The troubled Swiss bank, which is being acquired by rival UBS, broke the terms of the deal when it failed to tell the Justice Department about transferring nearly $100 million belonging to a U.S.-Latin American family from large undisclosed accounts to other banks for almost a decade, the report said.
The Senate investigation determined that Credit Suisse’s former head of private banking for Latin America played a significant role in handling the family’s assets.
Based on information requests from the committee, the bank identified 23 undeclared accounts belonging to ultra-wealthy U.S. citizens with more than $20 million at the bank. The Senate report noted that more concealed accounts could be uncovered as the bank's review continues.
“At the center of this investigation are greedy Swiss bankers and catnapping government regulators, and the result appears to be a massive, ongoing conspiracy to help ultra-wealthy U.S. citizens to evade taxes and rip off their fellow Americans,” committee Chair Ron Wyden (D-Ore.) said.
The bank had paid $2.6 billion under the 2014 plea agreement with Justice.
“Credit Suisse got a discount on the penalty it faced in 2014 for enabling tax evasion because bank executives swore up and down they’d get out of the business of defrauding the United States,” he added. “This investigation shows Credit Suisse did not make good on that promise, and the bank’s pending acquisition does not wipe the slate clean."
The revelations pose potentially significant problems for Credit Suisse, which reached an agreement on March 19 to be bought and have its legal liabilities assumed by domestic Swiss rival UBS.
The massive merger of the financial institutions was hastened by Swiss authorities and regulators, who feared that collapse of Credit Suisse, which sustained billions of dollars of losses in 2021 and faced several scandals, could send shockwaves through the global financial system.
UBS announced Wednesday that Sergio Ermotti, a former CEO of the bank who steered UBS through the 2008 financial crisis, would return to oversee the Credit Suisse takeover.
“Credit Suisse does not tolerate tax evasion. In its core, the report describes legacy issues, some from a decade ago, and we have implemented extensive enhancements since then to root out individuals who seek to conceal assets from tax authorities," said Simone Meier, a spokesperson for the bank.
"Credit Suisse’s new leadership team has cooperated with the Committee’s inquiry and has supported the work of Senator Wyden, including in respect of suggested policy solutions to help strengthen the financial industry’s ability to detect undisclosed US persons," Meier said.

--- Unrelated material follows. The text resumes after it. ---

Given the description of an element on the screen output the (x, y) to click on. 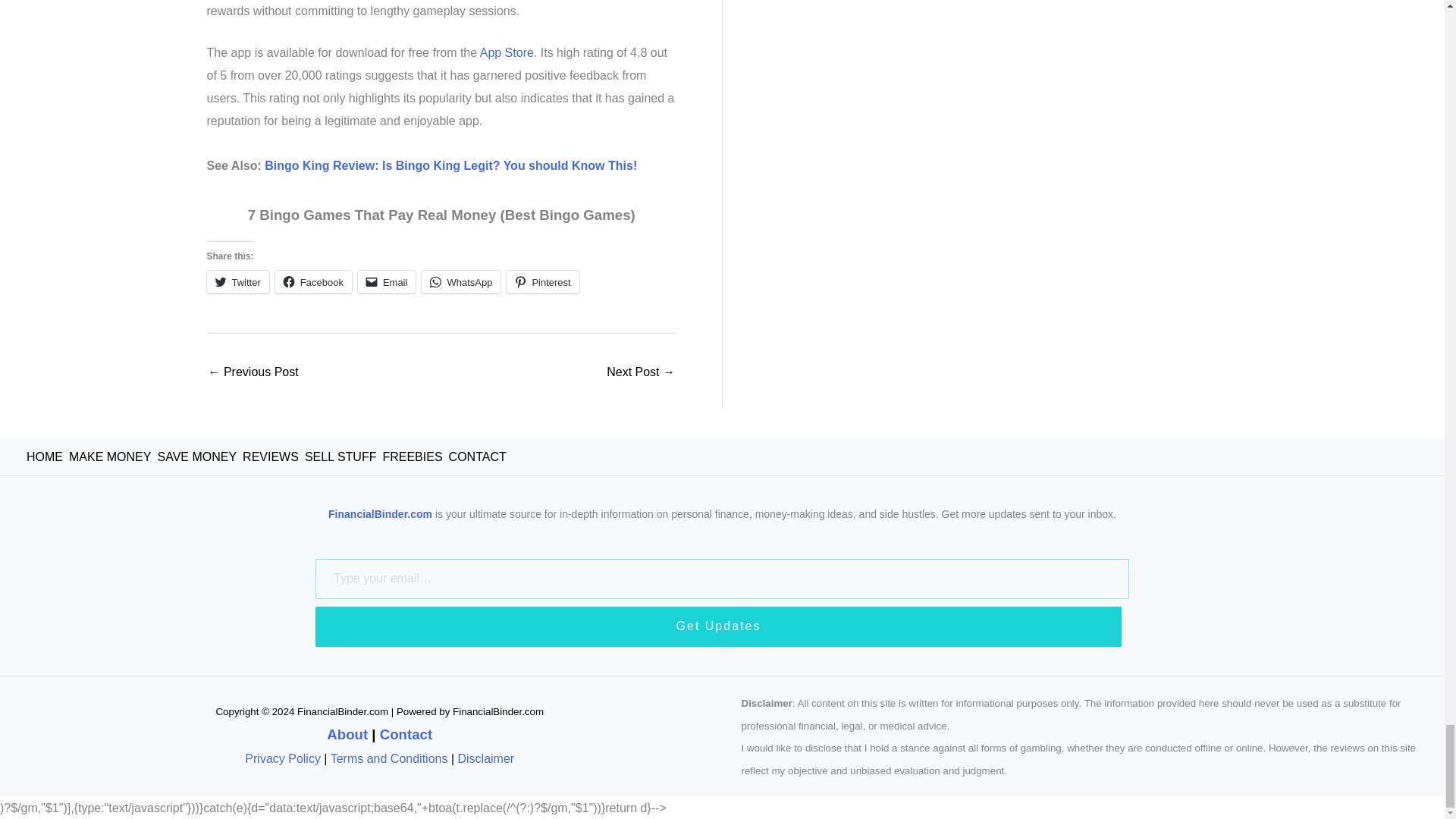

As part of its investigation, the committee also found that Credit Suisse abetted U.S. businessman Dan Horsky, a dual citizen who admitted to concealing $220 million from the U.S. government in 2016 in one of the largest criminal tax evasion cases in American history.
Credit Suisse bankers were aware of Horsky’s American citizenship and worked with him to obscure the ownership of his accounts from the IRS, the report said.